Kisahnya bukan lagi tentang vampir yang terobsesi pada pandangan pertama pada perempuan yang hanya ia kenal lewat foto. Lebih dari itu, Eggers yang turut menulis naskahnya, menjadikan Nosferatu sebagai representasi upaya individu beranjak dari hubungan destruktif yang pernah mengurungnya di masa lalu. 

Apakah Ellen bakal berserah pada hasrat gelap yang bersemayam dalam dirinya, atau beranjak bangun lalu melangkah ke arah cahaya? Eggers memandang kebiasaan para vampir seperti Count Orlok untuk beraksi di tengah kegelapan sembari menghindari matahari layaknya mimpi buruk yang menghantui orang-orang di malam hari. Alhasil, Nosferatu juga dikemas demikian. 

Berbagai departemennya, dari pengadeganan Eggers serta sinematografi garapan Jarin Blaschke yang atmosferik, hingga penyuntingan dari Louise Ford yang tak jarang mempermainkan persepsi penonton akan realita, menciptakan pengalaman dreamlike. Nosferatu ibarat romantisasi bunga tidur, yang kerap dideskripsikan oleh karakternya memakai barisan kalimat puitis indah bernuansa Shaekespearean, bahkan di saat ia mendatangkan ketakutan bahkan kematian. 

Dibanding karya-karya sang sineas sebelumnya, Nosferatu adalah film Eggers yang paling "bersahabat", karena eksistensi berbagai formula khas horor arus utama seperti jumpscare, teror dalam mimpi, hingga momen saat sang protagonis mengalami kesurupan sembari kayang. Terdengar familiar, tapi tidak pernah menjadi generik berkat pendekatan yang sang sutradara pakai. 

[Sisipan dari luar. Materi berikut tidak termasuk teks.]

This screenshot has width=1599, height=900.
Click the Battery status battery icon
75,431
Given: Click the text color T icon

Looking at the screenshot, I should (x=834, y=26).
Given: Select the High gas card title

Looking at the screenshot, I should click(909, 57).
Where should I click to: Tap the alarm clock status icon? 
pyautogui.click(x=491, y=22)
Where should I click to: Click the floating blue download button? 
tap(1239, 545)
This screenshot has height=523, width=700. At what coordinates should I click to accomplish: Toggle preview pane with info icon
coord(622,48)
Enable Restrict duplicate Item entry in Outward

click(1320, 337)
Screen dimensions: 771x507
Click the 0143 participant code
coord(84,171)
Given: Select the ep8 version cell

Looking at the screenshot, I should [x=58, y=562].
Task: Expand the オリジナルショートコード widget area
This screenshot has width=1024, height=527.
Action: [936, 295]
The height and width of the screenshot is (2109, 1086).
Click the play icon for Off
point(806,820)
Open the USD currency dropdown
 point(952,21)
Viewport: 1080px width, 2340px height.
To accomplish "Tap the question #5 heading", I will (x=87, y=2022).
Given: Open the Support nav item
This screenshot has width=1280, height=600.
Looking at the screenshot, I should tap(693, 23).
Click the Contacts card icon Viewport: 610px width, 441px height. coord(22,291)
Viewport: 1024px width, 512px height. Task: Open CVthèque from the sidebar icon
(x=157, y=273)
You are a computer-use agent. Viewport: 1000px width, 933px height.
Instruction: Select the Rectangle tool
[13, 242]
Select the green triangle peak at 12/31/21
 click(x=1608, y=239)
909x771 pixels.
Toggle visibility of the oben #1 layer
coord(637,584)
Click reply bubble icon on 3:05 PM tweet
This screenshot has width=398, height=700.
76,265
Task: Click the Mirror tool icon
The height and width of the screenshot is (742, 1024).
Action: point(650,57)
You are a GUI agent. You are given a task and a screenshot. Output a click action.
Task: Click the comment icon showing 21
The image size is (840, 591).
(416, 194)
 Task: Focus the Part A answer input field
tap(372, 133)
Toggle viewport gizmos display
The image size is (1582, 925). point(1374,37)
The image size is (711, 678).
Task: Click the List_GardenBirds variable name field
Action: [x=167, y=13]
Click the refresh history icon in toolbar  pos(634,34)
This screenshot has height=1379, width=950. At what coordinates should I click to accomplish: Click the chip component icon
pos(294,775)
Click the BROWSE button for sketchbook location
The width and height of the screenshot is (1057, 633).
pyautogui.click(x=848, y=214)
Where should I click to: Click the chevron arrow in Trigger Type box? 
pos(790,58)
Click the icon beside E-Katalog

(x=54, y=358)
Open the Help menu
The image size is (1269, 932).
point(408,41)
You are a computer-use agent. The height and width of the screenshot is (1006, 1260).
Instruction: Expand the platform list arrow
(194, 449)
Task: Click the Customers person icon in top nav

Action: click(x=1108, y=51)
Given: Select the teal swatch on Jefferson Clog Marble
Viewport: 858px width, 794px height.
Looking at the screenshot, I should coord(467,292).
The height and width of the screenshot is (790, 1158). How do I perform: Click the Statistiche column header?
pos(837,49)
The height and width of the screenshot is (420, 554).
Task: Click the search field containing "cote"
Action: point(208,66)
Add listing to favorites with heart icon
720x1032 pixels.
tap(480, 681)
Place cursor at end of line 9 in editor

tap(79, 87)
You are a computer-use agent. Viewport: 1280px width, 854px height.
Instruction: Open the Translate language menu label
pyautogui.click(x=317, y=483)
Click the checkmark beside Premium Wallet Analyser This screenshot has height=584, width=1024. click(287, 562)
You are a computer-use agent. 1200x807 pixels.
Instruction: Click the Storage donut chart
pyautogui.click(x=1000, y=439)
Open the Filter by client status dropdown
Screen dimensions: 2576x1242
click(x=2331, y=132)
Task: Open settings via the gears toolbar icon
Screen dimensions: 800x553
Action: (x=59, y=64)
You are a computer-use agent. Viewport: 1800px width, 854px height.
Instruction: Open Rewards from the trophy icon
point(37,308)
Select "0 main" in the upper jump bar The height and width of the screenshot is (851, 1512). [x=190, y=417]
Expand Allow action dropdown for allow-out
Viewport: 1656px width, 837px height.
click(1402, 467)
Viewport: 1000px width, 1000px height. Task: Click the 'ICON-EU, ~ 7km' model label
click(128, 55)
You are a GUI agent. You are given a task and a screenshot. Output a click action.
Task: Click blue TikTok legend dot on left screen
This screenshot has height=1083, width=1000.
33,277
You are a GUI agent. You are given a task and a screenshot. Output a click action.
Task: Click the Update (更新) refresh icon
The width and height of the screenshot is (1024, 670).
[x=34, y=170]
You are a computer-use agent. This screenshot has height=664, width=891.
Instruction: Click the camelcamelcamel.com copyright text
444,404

Jajaran pemainnya tidak kalah luar biasa. Bill Skarsgård memodernisasi figur Count Orlok, hingga alih-alih monster tanpa akal, ia lebih nampak seperti sesosok tiran keji nan menyeramkan. Memerankan Albin Eberhart von Franz yang berstatus karakter orisinal, Willem Dafoe kembali memamerkan kesintingan magnetis yang senantiasa mencirikan gaya aktingnya. Tapi Lily-Rose Depp, berbekal kemampuan menangani emosi serta kehebatan mengolah gerak tubuh, membuatnya jadi penampil terbaik. 

Perhatikan saat Ellen perlahan hendak memasuki fase trance yang kerap ia alami sejak kepergian sang suami. Tubuhnya bergetar hebat, dan Lily-Rose membuat kita meyakini bahwa gerakan itu merupakan sesuatu yang berada di luar kendalinya. Ellen terkekang dalam kontrol sang iblis, sebelum klimaksnya menampilkan power play yang menggambarkan proses seorang perempuan merebut kendali atas dirinya (termasuk seksualitasnya), sedangkan si laki-laki hancur akibat tak kuasa mengendalikan hasratnya. Saat itulah protagonisnya terbangun dari mimpi buruk.